When he heard that Germanicus was dead, Piso, so far from concealing his joy, offered up sacrifices of thanksgiving in the temples. Plancina, who had recently lost a sister, actually threw off her mourning and put on her gayest clothes again. Piso wrote to Tiberius saying that he had only been dismissed from his governorship, to which he had been personally appointed by Tiberius, because of his bold opposition to Germanicus' treasonable designs [^9] against the State; he was now returning to Syria to resume his command. He also referred to Germanicus' "luxury and insolence". He did fay to return to Syria and even got some troops to support him, but the new Governor besieged the castle in Cilicia which he had made his stronghold, forced him to surrender and sent him to Rome to answer the charges that would surely be brought against him there.

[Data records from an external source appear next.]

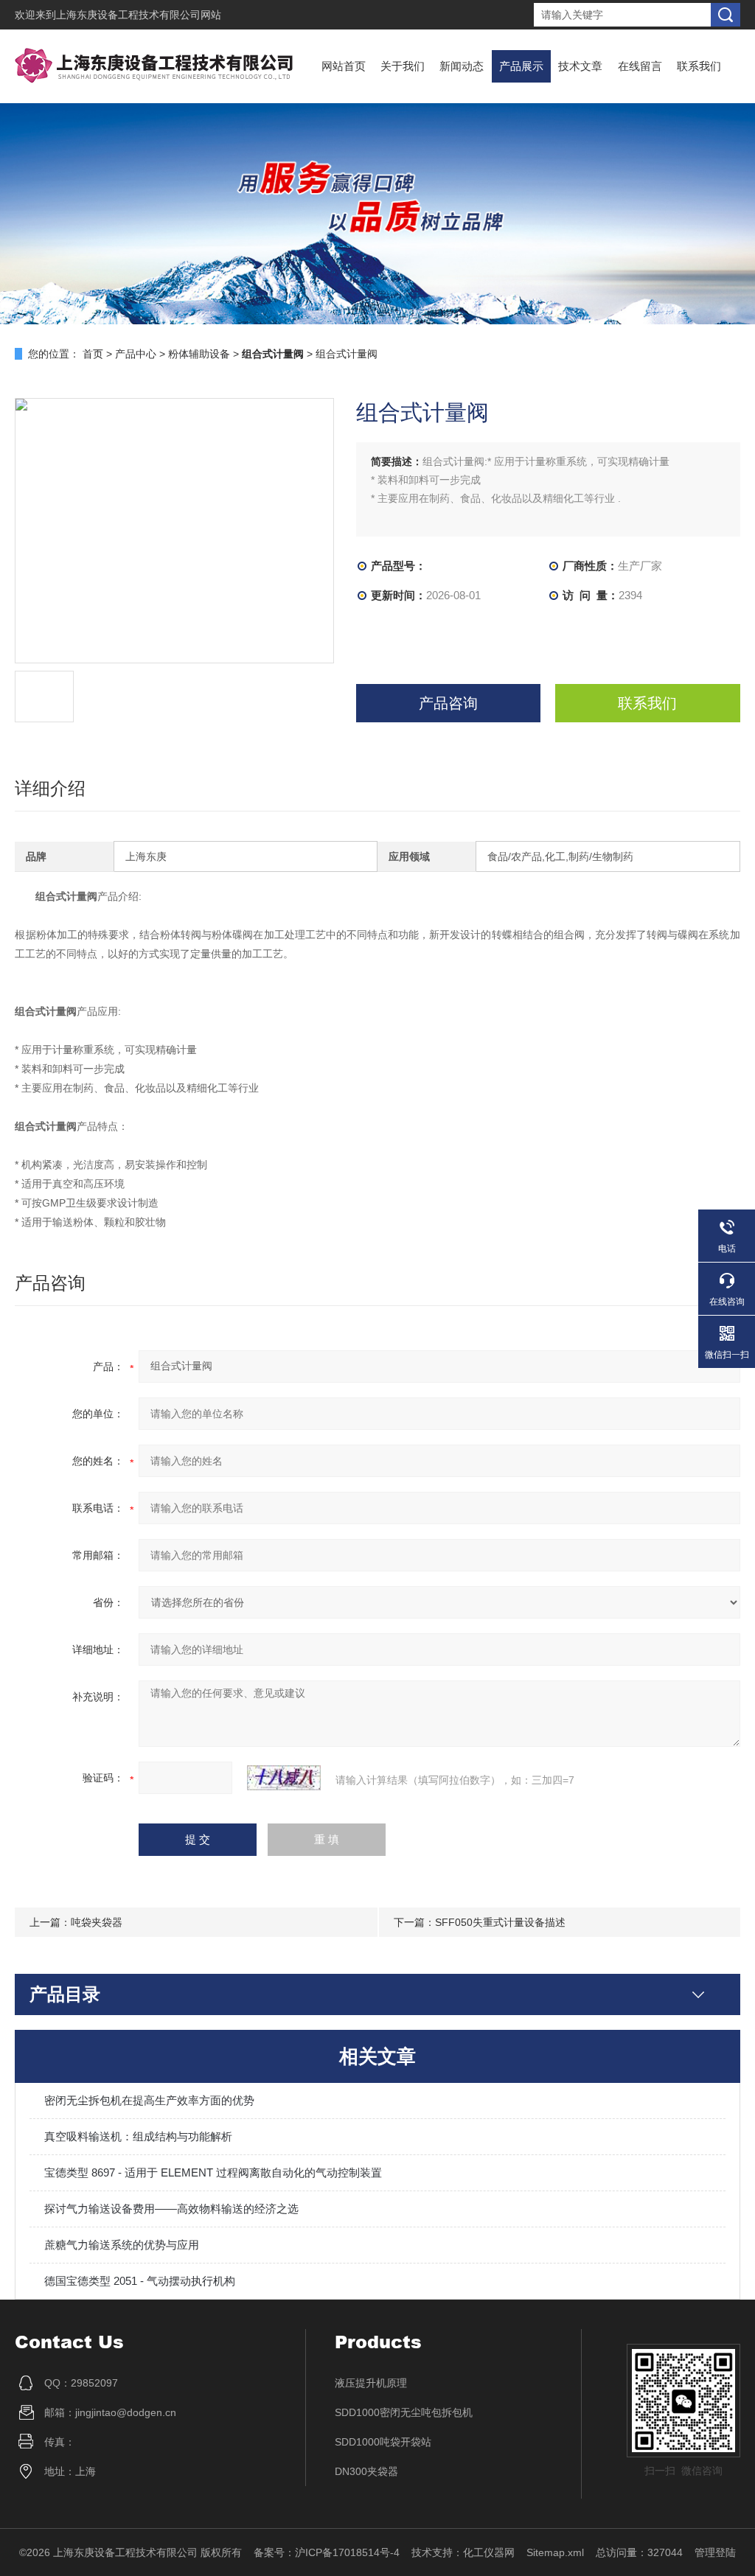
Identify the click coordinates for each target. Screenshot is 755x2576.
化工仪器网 (489, 2552)
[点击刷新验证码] (284, 1777)
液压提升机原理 (371, 2383)
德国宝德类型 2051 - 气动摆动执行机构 (139, 2281)
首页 (93, 354)
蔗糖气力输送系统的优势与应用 (121, 2244)
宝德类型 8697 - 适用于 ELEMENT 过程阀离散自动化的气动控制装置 (213, 2172)
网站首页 (343, 66)
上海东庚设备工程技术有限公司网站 (138, 15)
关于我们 (402, 66)
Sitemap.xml (555, 2552)
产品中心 (135, 354)
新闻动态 (461, 66)
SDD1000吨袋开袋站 (383, 2442)
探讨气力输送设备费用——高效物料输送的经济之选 (171, 2208)
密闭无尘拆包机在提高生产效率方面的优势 (149, 2100)
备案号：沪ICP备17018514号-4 (327, 2552)
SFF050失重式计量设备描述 (500, 1922)
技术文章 (580, 66)
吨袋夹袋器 (96, 1922)
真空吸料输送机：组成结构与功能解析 (138, 2136)
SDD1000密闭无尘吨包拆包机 (404, 2412)
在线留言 (640, 66)
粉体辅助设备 (199, 354)
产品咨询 (448, 703)
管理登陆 (715, 2552)
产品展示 (521, 66)
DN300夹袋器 (366, 2471)
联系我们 (699, 66)
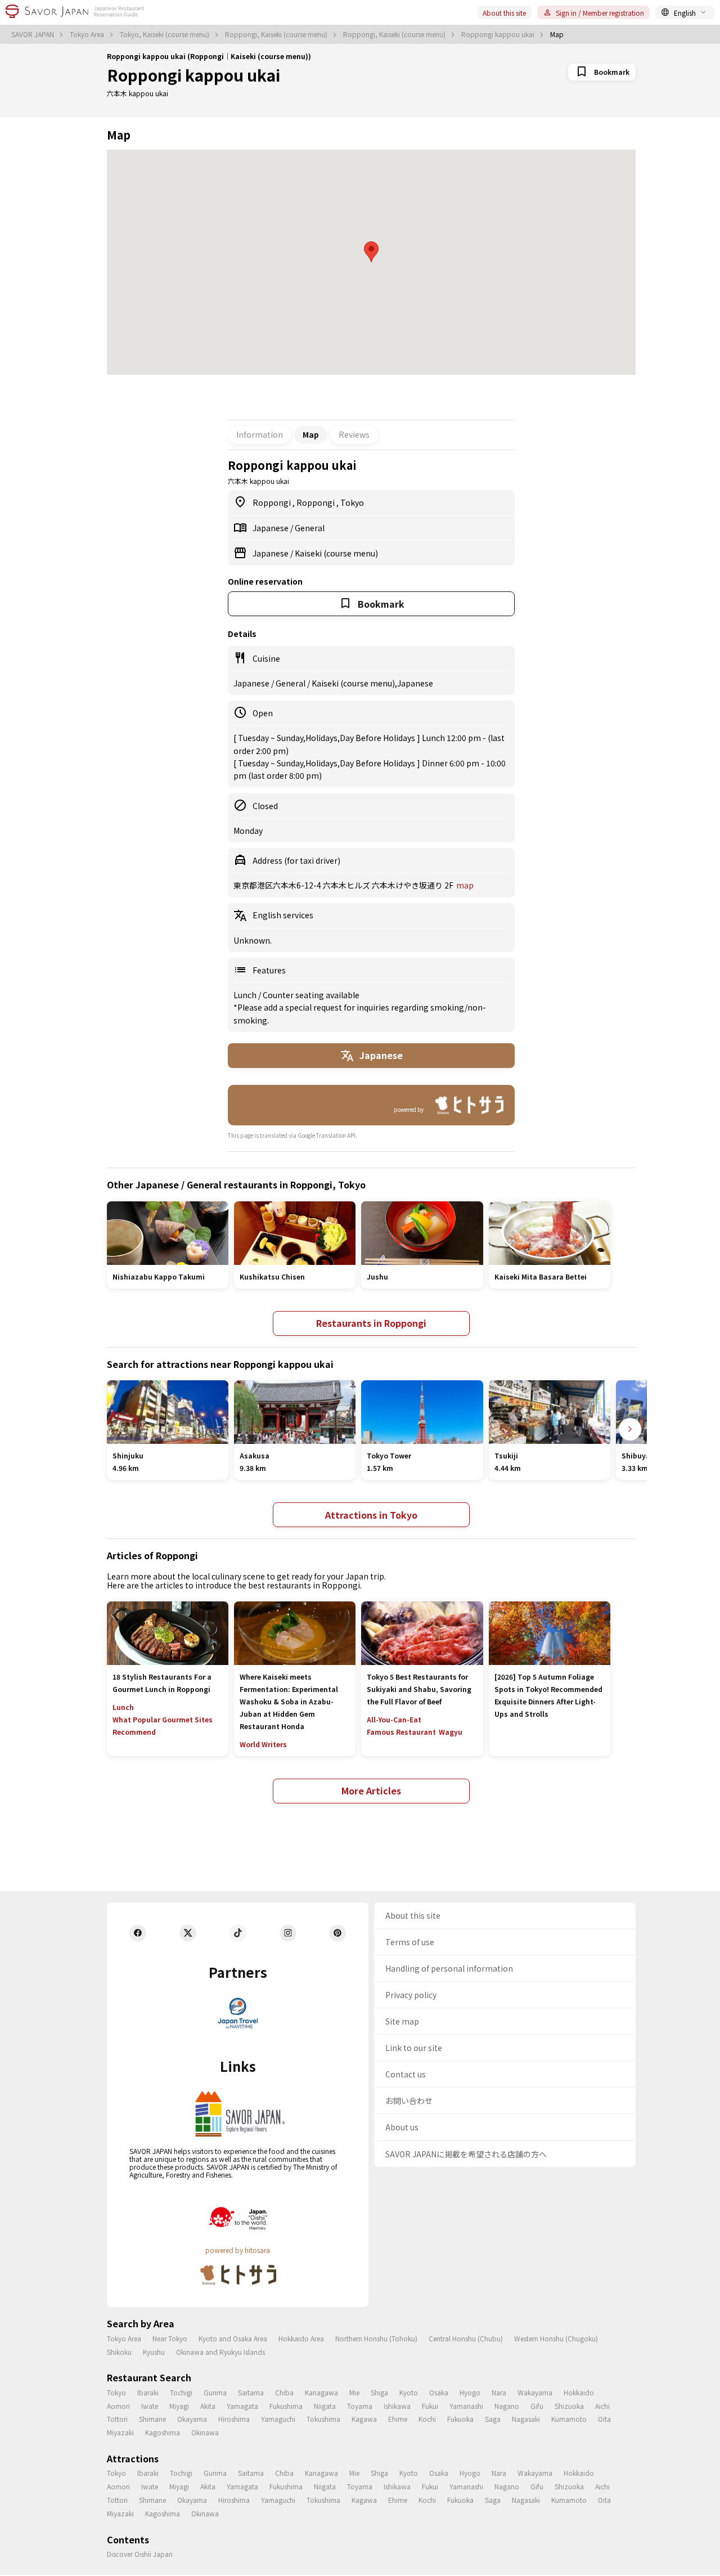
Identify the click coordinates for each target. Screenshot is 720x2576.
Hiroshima (234, 2419)
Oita (604, 2419)
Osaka (438, 2392)
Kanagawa (321, 2392)
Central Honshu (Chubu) (466, 2338)
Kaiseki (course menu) (336, 553)
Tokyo (352, 502)
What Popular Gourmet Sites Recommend (162, 1725)
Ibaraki (148, 2392)
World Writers (263, 1744)
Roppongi (272, 502)
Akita (207, 2406)
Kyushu (154, 2352)
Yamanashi (466, 2406)
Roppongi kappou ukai (498, 34)
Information (259, 434)
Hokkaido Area (301, 2338)
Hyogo (470, 2392)
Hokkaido (579, 2392)
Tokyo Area (88, 34)
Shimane (152, 2419)
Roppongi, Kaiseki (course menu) (277, 34)
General (310, 527)
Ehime (397, 2419)
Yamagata (242, 2406)
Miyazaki (120, 2432)
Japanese (271, 527)
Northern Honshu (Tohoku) (376, 2338)
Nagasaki (526, 2419)
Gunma (215, 2392)
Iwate (149, 2406)
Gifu (536, 2406)
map (465, 885)
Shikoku (119, 2352)
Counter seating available (311, 994)
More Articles (371, 1790)
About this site (504, 12)
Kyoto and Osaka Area (233, 2338)
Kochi (427, 2419)
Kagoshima (162, 2432)
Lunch (245, 994)
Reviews (354, 434)
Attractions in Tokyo (371, 1515)
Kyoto (408, 2392)
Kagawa (364, 2419)
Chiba (284, 2392)
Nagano (506, 2406)
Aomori (118, 2406)
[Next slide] (630, 1429)
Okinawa (205, 2432)
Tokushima (323, 2419)
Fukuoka (460, 2419)
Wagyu (450, 1731)
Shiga (379, 2392)
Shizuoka (569, 2406)
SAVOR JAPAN (33, 34)
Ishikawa (397, 2406)
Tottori (117, 2419)
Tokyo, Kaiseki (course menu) (165, 34)
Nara (499, 2392)
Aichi (602, 2406)
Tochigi (181, 2392)
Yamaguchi (278, 2419)
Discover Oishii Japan (140, 2554)
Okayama (192, 2419)
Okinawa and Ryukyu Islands (220, 2352)
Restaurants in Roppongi (371, 1323)
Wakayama (535, 2392)
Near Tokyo (169, 2338)
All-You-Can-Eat (394, 1719)
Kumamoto (569, 2419)
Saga (493, 2419)
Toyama (359, 2406)
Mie (354, 2392)
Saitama (251, 2392)
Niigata (325, 2406)
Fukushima (286, 2406)
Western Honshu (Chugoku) (556, 2338)
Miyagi (179, 2406)
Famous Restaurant (401, 1731)
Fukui (430, 2406)
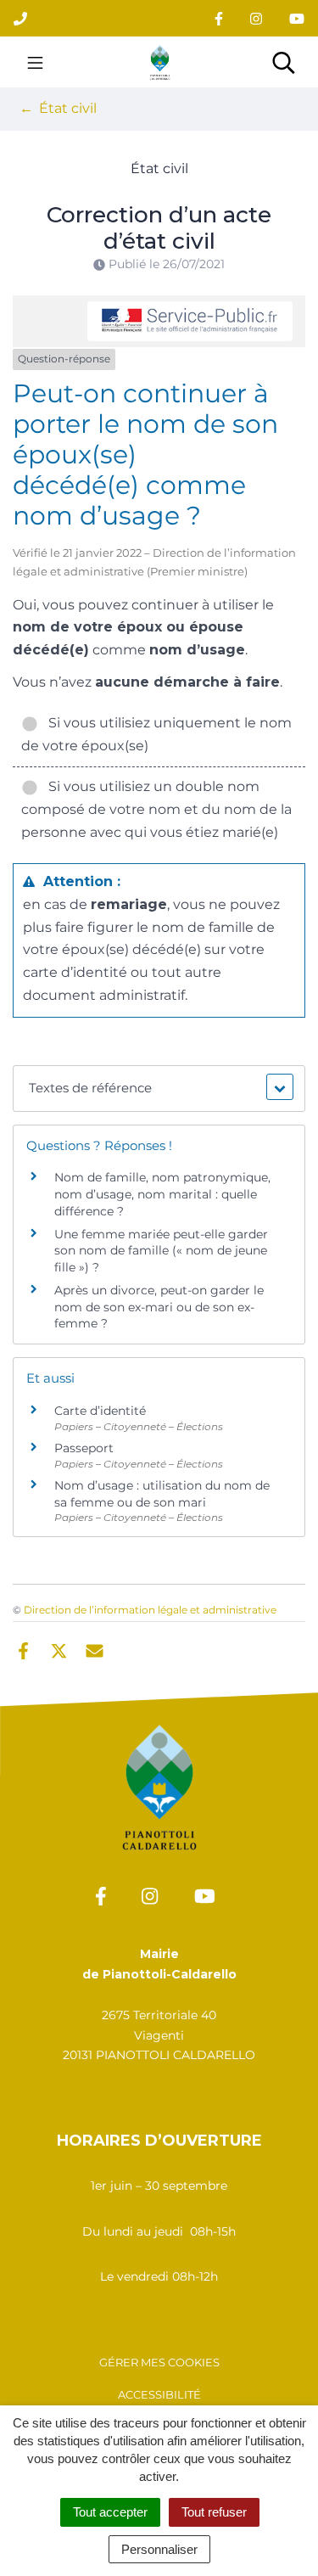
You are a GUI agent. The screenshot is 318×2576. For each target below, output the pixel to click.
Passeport (84, 1448)
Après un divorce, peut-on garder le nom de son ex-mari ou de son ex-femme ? (159, 1306)
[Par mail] (94, 1649)
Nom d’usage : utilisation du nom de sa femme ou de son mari (162, 1494)
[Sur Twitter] (59, 1649)
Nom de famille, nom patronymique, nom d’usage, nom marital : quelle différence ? (162, 1194)
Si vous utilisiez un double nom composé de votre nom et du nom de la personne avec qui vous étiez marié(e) (156, 809)
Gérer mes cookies (159, 2362)
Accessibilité (159, 2394)
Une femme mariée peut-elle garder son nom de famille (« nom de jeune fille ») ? (161, 1250)
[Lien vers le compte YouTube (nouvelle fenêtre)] (297, 18)
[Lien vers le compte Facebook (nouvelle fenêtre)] (219, 18)
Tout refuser (214, 2512)
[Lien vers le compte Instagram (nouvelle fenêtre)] (256, 18)
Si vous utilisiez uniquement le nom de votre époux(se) (156, 734)
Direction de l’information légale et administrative (150, 1609)
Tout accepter (110, 2512)
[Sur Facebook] (23, 1649)
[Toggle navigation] (35, 62)
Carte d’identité (100, 1410)
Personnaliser (159, 2549)
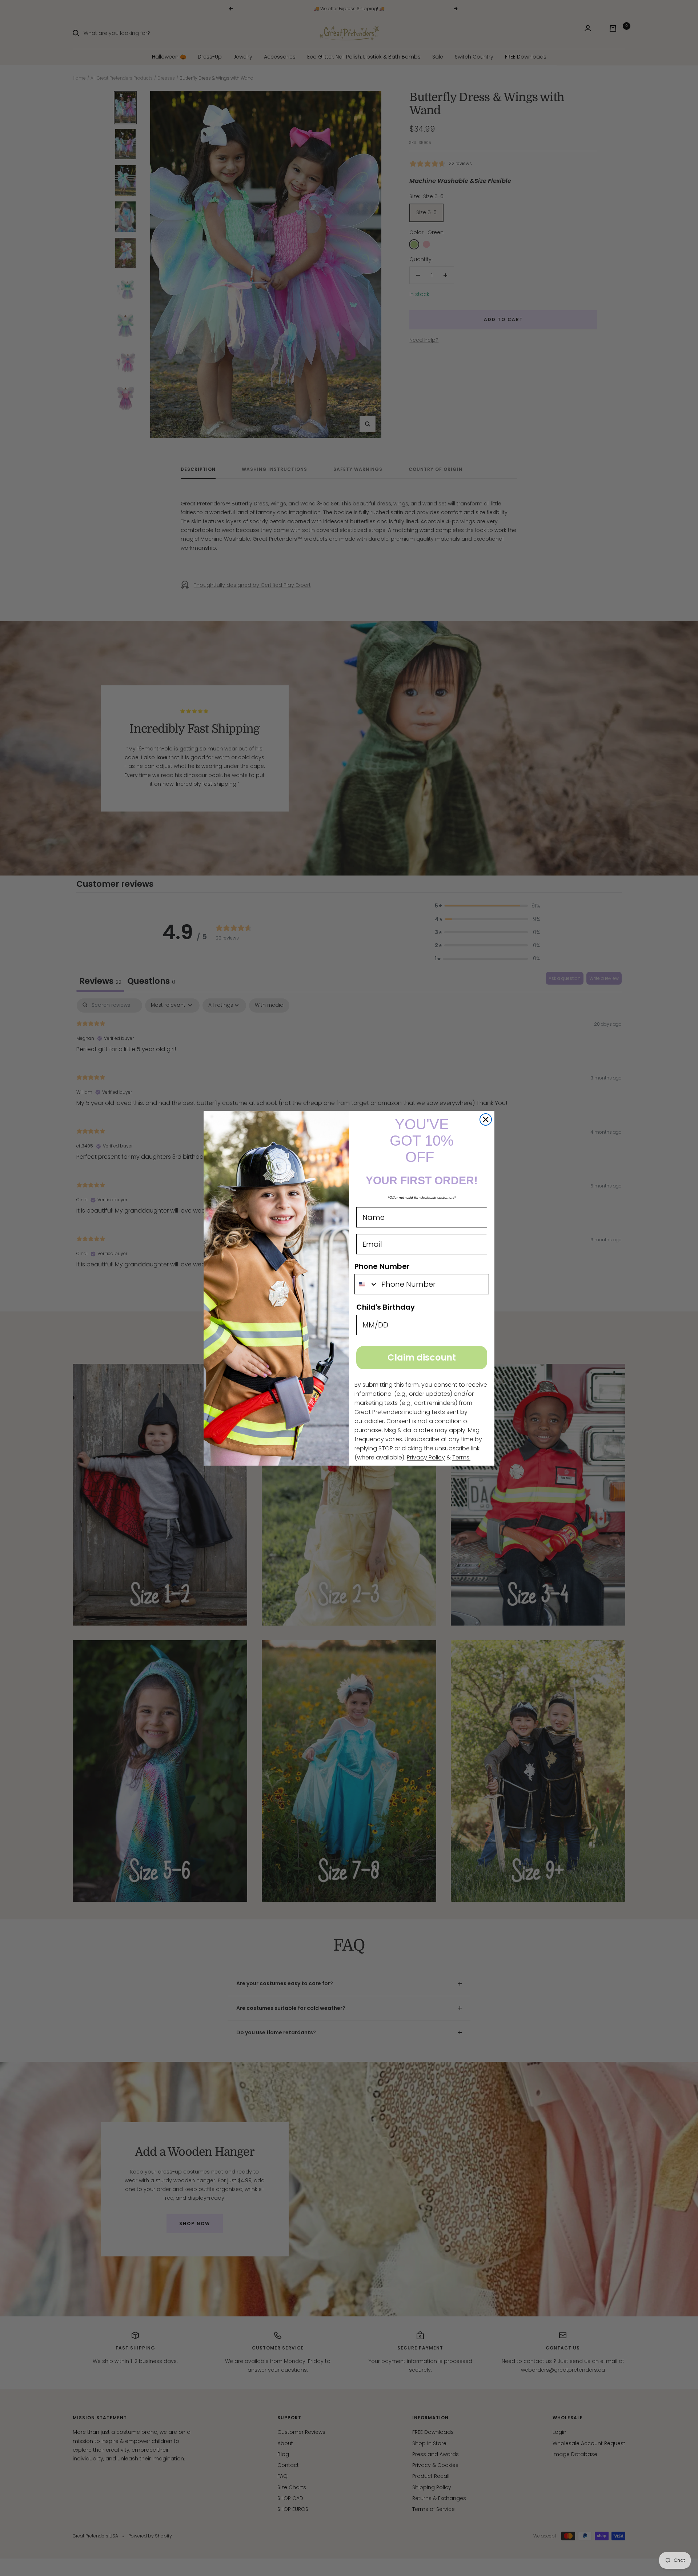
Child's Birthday (385, 1307)
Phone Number (382, 1266)
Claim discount (422, 1357)
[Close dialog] (486, 1119)
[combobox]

Meanwhile Agrippina had sailed for Italy with the two children and the ashes of her husband in an urn. At Rome the news of his death had brought such grief that it was as though every single household in the City had lost its most beloved member. Three whole days, though there was no decree of the Senate or order of the magistrates for it, were consecrated to public sorrow: shops shut, law-courts were deserted, no business of any sort was transacted, everyone wore mourning. I heard a man in the street say that it was as though the sun had set and would never rise again. Of my own sorrow I cannot trust myself to write.

XXI

LIVIA AND TIBERIUS SHUT THEMSELVES IN THEIR PALACES and pretended to be so grief-stricken that they could not show their faces abroad.